If I felt powerless, as someone who knows and defends women’s rights on a daily basis, as someone who had the ability to seek out providers who would listen to me, as someone who benefits from so many privileges, what must women around the world feel?
I have since learned a great deal about what women around the world are experiencing. Thanks to the diligent efforts of global advocates, and the women who have bravely spoken up, we know that feelings of powerlessness are all too common during childbirth – in the face of verbal and sometimes physical abuse. We also know that layers of discrimination – due to race, age, religion, poverty, HIV status – add to these experiences of disrespect and abuse.

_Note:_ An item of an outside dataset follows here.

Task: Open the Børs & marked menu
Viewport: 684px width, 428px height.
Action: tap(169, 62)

Reading birth stories of women who have experienced disrespect and abuse in childbirth, I know how lucky I am. Being turned away, not listened to, not respected, left alone, denied information, not consulted – women experience this kind of treatment daily around the world, and it drives them away from skilled care, causes critical delays in their care – and violates their human rights. I was never physically in danger from the disrespect I experienced. Unfortunately, many women are. For example, the maternal mortality rate in the United States for women of color is shocking – almost four times higher for black women than white women.

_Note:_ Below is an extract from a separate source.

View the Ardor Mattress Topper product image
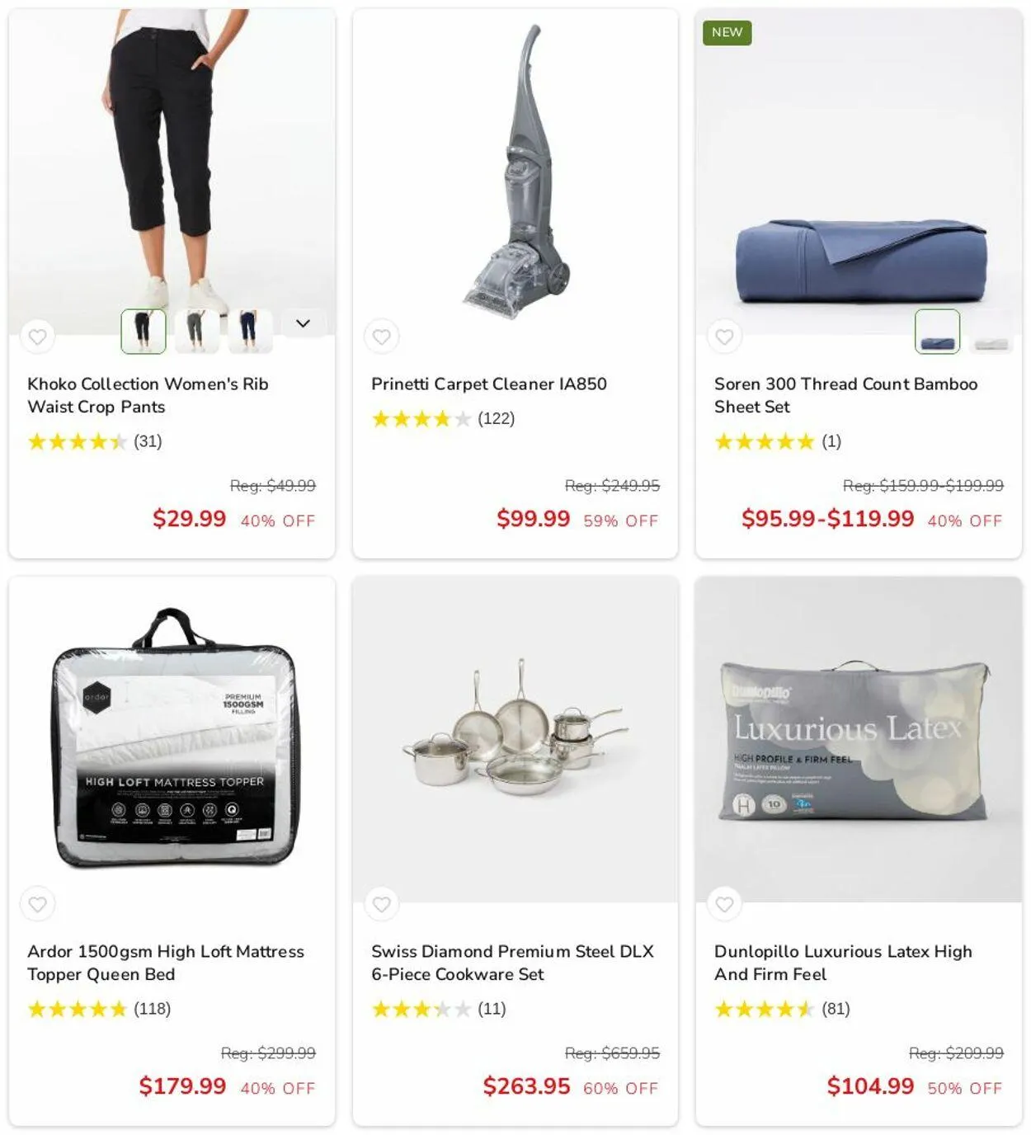Image resolution: width=1031 pixels, height=1135 pixels. coord(172,738)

Today is the International Day for Maternal Health and Rights. It’s an opportunity to push forward the structural changes necessary to end the silence and power imbalances that all too often accompany childbirth. We can give women the information they need to understand their pregnancies and how powerful they really are. But most importantly, we can create cultures that honor and respect women’s voices, most critically when they are engaged in the amazing, precarious, painful, heartbreaking, earth-shattering process of creating life.
To add your name to the petition to get official United Nations recognition of the International Day for Maternal Health and Rights, see this page
To learn more about the movement to end disrespect and abuse in childbirth, see this brief I wrote for White Ribbon Alliance.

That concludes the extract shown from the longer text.